Reply: The MANTIS scores of some samples were not applicable (NA).
7.Abbreviation
Reply: LUAD: Lung adenocarcinoma; LUSC: Lung squamous cell carcinoma; NSCLC: non-small cell lung cancer; GBM: Glioblastoma multiforme; BLCA: Bladder Urothelial Carcinoma; KIRC: Kidney renal clear cell carcinoma; SKCM: Skin Cutaneous Melanoma; READ: Rectum adenocarcinoma; HNSC: Head and Neck squamous cell carcinoma; ESCA: Esophageal carcinoma; COAD: Colon adenocarcinoma; HCC: Hepatocellular carcinoma; GSEA: gene sets enrichment analysis; ssGSEA: single sample gene sets enrichment analysis; ICI: Immune checkpoint inhibitor; TCGA: The Cancer Genome Atlas; ACC: Adrenocortical carcinoma; BRCA: Breast invasive carcinoma; CESC: Cervical squamous cell carcinoma and endocervical adenocarcinoma; CHOL: Cholangiocarcinoma; DLBC: Lymphoid Neoplasm Diffuse Large B-cell Lymphoma; KICH: Kidney Chromophobe; KIRP: Kidney renal papillary cell carcinoma; LAML: Acute Myeloid Leukemia; LGG: Brain Lower Grade Glioma; LIHC: Liver hepatocellular carcinoma; MESO: Mesothelioma; OV: Ovarian serous cystadenocarcinoma; PAAD: Pancreatic adenocarcinoma; PCPG: Pheochromocytoma and Paraganglioma; PRAD: Prostate adenocarcinoma; SARC: Sarcoma; STES: Stomach and Esophageal carcinoma; TGCT: Testicular Germ Cell Tumors; THCA: Thyroid carcinoma; UCEC: Uterine Corpus Endometrial Carcinoma; UCS: Uterine Carcinosarcoma; UVM: Uveal Melanoma; CRC: Colorectal cancer; OS: Overall Survival; PFS: Progress Free Survival. MT: mutant-type; WT: wild-type; High: high-expression; Low: low-expression; MHC: Major Histocompatibility Complex.

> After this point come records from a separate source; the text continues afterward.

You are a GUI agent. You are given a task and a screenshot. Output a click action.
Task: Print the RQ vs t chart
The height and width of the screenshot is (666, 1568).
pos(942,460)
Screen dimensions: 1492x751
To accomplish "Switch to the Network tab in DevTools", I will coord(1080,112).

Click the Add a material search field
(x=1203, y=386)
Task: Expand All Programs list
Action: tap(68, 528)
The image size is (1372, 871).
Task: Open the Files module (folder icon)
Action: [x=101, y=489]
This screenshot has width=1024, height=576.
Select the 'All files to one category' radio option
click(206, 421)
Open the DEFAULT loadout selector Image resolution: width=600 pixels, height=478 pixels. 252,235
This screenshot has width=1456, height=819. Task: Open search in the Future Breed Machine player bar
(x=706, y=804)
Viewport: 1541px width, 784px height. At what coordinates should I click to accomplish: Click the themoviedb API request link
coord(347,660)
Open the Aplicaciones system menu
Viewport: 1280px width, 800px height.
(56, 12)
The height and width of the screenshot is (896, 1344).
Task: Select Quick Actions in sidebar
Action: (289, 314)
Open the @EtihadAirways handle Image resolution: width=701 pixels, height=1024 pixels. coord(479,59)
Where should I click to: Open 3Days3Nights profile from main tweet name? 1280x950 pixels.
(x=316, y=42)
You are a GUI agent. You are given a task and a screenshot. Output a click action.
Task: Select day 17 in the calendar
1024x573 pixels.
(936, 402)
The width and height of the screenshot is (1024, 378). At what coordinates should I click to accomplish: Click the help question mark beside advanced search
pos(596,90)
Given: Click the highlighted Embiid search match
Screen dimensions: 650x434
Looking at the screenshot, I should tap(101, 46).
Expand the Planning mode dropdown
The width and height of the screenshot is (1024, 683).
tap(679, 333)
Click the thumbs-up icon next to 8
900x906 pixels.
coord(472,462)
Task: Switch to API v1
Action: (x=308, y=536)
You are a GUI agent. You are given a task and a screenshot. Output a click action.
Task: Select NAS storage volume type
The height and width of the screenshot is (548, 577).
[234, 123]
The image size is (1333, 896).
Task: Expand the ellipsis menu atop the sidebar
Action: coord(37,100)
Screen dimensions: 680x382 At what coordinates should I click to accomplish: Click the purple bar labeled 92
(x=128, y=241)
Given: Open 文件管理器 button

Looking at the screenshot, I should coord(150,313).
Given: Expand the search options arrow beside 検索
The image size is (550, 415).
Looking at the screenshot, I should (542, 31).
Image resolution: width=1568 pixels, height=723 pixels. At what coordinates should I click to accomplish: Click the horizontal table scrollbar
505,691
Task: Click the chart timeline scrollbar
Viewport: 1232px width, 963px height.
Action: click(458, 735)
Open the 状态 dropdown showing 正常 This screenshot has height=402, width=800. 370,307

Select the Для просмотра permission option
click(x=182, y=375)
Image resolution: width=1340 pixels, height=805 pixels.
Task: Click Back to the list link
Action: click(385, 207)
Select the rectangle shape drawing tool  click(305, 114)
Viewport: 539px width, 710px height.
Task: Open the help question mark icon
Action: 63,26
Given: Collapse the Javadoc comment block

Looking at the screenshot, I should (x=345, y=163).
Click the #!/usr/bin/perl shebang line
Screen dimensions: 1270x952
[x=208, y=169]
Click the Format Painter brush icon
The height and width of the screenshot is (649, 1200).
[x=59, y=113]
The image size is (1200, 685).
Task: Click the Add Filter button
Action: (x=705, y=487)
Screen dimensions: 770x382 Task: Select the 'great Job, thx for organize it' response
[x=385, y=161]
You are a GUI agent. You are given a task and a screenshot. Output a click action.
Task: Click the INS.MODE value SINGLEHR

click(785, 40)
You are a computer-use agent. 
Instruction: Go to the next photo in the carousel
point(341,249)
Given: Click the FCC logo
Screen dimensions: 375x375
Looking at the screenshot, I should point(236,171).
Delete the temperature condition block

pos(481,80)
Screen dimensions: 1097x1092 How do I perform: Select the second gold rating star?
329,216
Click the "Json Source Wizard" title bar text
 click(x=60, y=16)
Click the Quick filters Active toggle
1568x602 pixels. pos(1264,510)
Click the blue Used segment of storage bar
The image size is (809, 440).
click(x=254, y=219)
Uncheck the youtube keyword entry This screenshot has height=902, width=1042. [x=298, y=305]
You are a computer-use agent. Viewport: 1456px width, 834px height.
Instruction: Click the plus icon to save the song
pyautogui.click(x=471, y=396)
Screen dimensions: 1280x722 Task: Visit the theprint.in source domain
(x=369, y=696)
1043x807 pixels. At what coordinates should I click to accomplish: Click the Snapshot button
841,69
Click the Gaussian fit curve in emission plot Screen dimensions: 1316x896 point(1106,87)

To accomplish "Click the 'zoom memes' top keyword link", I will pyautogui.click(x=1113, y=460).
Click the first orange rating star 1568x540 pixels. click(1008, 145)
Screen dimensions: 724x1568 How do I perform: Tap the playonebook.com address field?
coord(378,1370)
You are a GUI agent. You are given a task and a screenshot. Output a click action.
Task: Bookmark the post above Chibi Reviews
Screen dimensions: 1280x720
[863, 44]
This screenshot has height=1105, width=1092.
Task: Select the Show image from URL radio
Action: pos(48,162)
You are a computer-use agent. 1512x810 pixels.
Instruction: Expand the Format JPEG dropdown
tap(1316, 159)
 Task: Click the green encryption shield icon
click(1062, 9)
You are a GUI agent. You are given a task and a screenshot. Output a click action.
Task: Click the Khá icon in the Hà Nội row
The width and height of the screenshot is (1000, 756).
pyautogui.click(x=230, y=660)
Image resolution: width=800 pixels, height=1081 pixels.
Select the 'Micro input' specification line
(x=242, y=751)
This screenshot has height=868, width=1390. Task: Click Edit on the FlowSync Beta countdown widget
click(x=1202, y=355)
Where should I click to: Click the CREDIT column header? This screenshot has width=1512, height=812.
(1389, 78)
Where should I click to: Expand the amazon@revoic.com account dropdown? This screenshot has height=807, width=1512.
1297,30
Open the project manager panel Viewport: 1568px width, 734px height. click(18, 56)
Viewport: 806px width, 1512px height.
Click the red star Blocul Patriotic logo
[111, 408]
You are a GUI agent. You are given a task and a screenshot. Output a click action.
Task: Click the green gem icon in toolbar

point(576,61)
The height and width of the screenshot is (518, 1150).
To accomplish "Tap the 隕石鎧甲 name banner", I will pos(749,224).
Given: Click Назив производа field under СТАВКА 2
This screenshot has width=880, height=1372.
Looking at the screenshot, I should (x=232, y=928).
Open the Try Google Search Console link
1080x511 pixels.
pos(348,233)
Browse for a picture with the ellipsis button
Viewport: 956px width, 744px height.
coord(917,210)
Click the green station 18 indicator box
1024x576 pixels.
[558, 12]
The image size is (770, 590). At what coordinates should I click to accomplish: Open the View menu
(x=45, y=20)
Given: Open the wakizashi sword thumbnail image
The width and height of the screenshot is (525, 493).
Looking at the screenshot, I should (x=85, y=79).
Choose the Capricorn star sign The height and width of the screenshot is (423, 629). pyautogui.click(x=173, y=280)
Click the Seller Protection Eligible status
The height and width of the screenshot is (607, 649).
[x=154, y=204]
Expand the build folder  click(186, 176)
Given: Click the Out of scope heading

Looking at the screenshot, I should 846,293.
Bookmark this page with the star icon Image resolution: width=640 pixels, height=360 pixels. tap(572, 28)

8.Why some datasets did not include cox-regression analysis?
Reply: The dataset used in the cox-regression analysis must contain the Age, Gender, and/or Stage variables.
8.What is the definition of the MANTIS Score?
Reply: The MANTIS score, which predicts the MSI status of tumors, was published by Bonneville et al. (PMID: 29850653).